Enfin tout fut prêt ; le dernier adieu, le dernier souhait furent échangés, et Torquatus, monté sur sa mule que le guide tenait par la bride, parcourut lentement l'avenue qui conduisait à la porte. Tout le monde était depuis longtemps rentré à la maison ; mais Chromatius était debout, à la même place, et ses yeux, humides de larmes, cherchaient encore à l'apercevoir. C'était bien le regard du père de l'enfant prodigue, assistant au départ de son fils.

Comme la villa était loin de la grande route, on avait loué cet humble moyen de transport pour conduire le voyageur jusqu'à Fundi (maintenant Fondi), comme l'endroit qui en était le plus rapproché. Là il trouverait moyen de continuer son voyage ; la bourse de Fabiola le mettait fort à l'aise sur ce point.
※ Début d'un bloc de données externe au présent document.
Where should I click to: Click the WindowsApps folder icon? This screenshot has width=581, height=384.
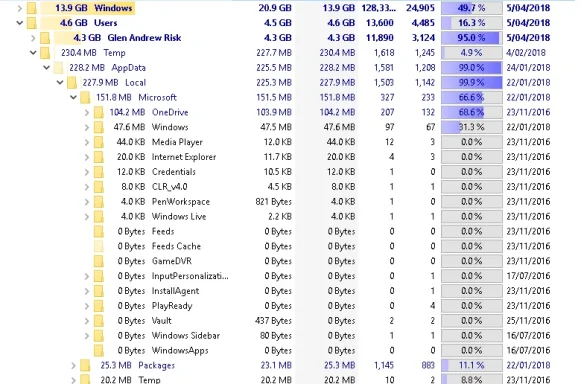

La route qu'il suivait était belle et variée. Parfois elle côtoyait les bords de la Liris, parsemés de riantes villas et de maisonnettes ; puis elle s'enfonçait dans un petit ravin, formé par les dernières collines des Apennins, entouré de rochers, tapissé de myrtes, d'aloès et de vigne sauvage, au milieu desquels broutaient quelques chèvres aussi blanches que la neige. A côté de la route un petit ruisseau sinueux bouillonnait et murmurait en affectant les allures d'un torrent de montagne, tant il se donnait de mouvement, tant il faisait de tapage et roulait d'écume ; il semblait se féliciter bruyamment d'avoir produit une cascade en sautant deux pierres à la fois, avant de disparaître dans un abîme dont une longue feuille d'acanthe cachait les profondeurs. Puis la route s'élevait de nouveau et permettait d'admirer l'immense jardin de la Campanie, et dans le fond les eaux bleues de la baie de Cajeta, on l'on voyait briller les blanches voiles des barques ; elles ressemblaient de loin aux bandes nombreuses d'oiseaux aquatiques qui effleurent de leurs ailes brillantes la surface tranquille d'un beau lac.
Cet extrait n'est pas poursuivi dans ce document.